Chaque matin, le même trajet. Abdoulaye Diallo quitte Coléah, enfourche sa moto et prend la direction de Kaloum. Avec lui, ses outils de travail. Une fois arrivé, il s’installe et attend les clients qui viennent lui confier leurs parapluies endommagés.

Pinces, ciseaux et fils d’attache constituent l’essentiel de son matériel. À l’aide de ces outils, il effectue les réparations nécessaires pour permettre aux parapluies abîmés de retrouver leur utilité.

« J’ai commencé à faire ce métier depuis 2011. J’habite à Coléah et chaque matin, je viens en ville pour attendre mes clients. C’est ici que je me débrouille pour mon gagne-pain », raconte Abdoulaye Diallo.

Une activité née des difficultés

Le jeune homme explique que son parcours professionnel n’a pas été simple. Il affirme que son handicap a influencé son choix de métier.

« Au début, ça n’a pas été facile pour moi. Mon handicap m’a poussé à faire ce métier. À la maison, je fais aussi de la cordonnerie », précise-t-il.

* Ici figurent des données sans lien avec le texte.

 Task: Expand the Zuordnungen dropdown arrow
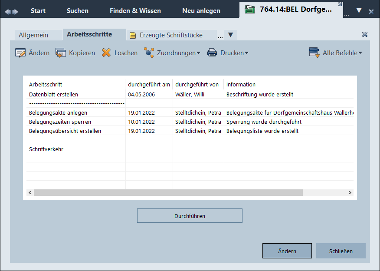pos(198,53)
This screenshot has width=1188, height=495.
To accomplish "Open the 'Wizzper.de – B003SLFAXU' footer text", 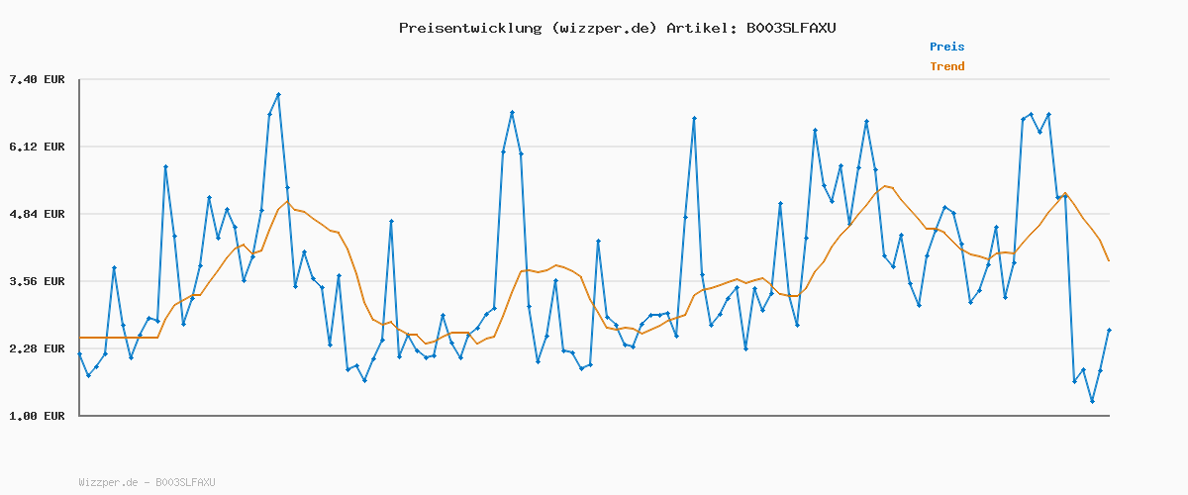I will [x=147, y=482].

En parallèle de la réparation des parapluies, Abdoulaye pratique donc également la cordonnerie à domicile. Ces activités constituent pour lui des moyens de travailler et de répondre à ses besoins.

À Sandervalia, certains clients connaissent désormais son travail. Une cliente témoigne de la confiance accordée à l’artisan.

« Il est vraiment courageux. Dans le marché de Sandervalia, il est connu pour son bon travail. Nous préférons lui donner notre travail pour qu’il puisse avoir quelque chose entre les mains », témoigne-t-elle.

Un savoir-faire à développer

Abdoulaye souhaite aujourd’hui renforcer son activité. Il espère bénéficier d’un accompagnement qui lui permettrait de développer davantage son travail et d’aider, à son tour, d’autres personnes en situation de handicap à apprendre un métier.

Dans les rues de Kaloum, il continue ainsi de travailler au quotidien. Avec ses outils et son expérience, il tente de faire de la réparation de parapluies une véritable source de revenus.